═════ Material for this task
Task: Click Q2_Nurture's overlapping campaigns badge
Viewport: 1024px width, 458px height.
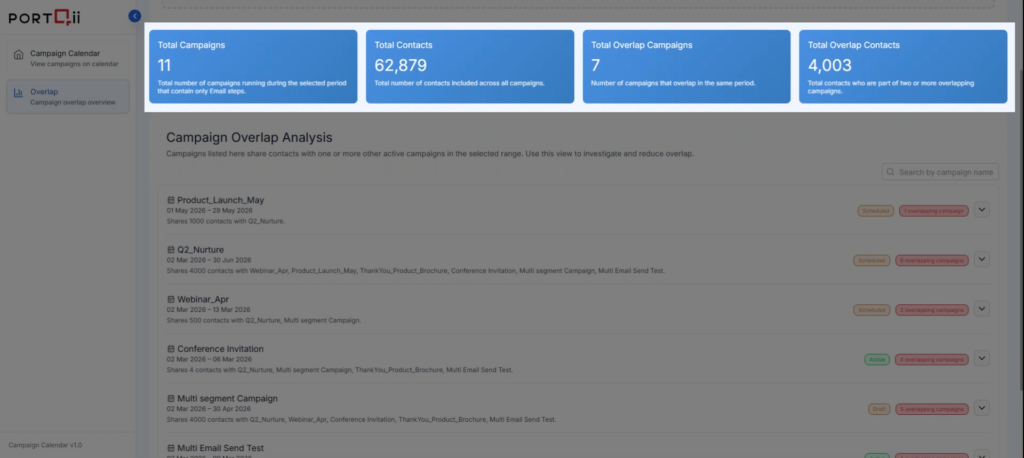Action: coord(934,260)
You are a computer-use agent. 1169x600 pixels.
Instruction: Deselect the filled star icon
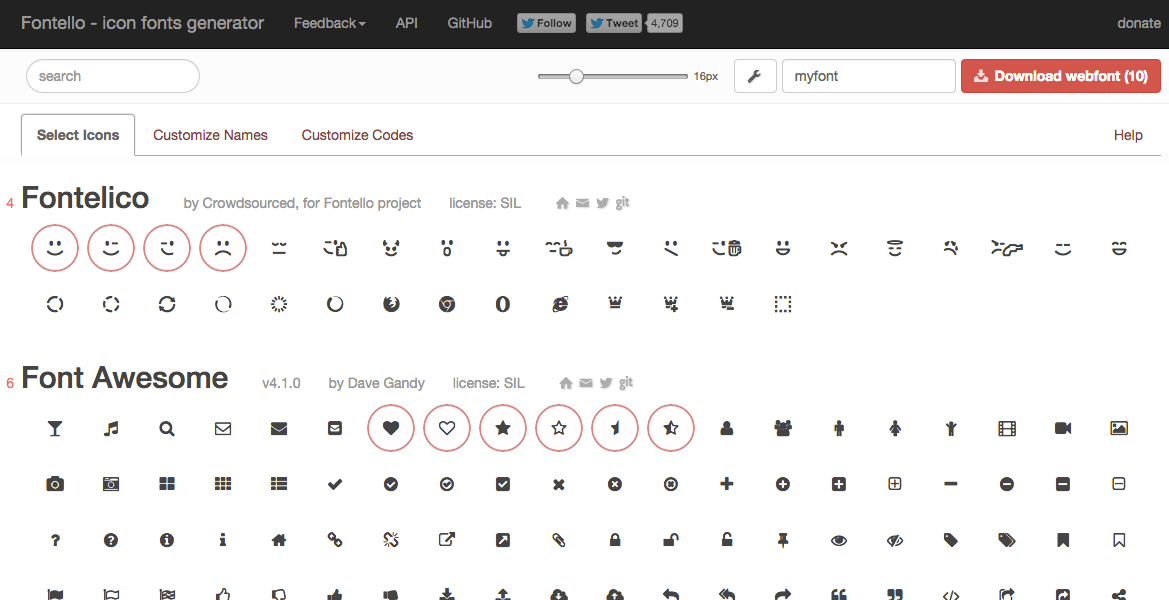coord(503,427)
══════════
**How to complete this task**
The data must be printed exactly, image-free.

**Answer to the exercise**
Task: Click Q2_Nurture's overlapping campaigns badge
Viewport: 1024px width, 458px height.
Action: coord(934,260)
You are a computer-use agent. 1169x600 pixels.
Instruction: Deselect the filled star icon
coord(503,427)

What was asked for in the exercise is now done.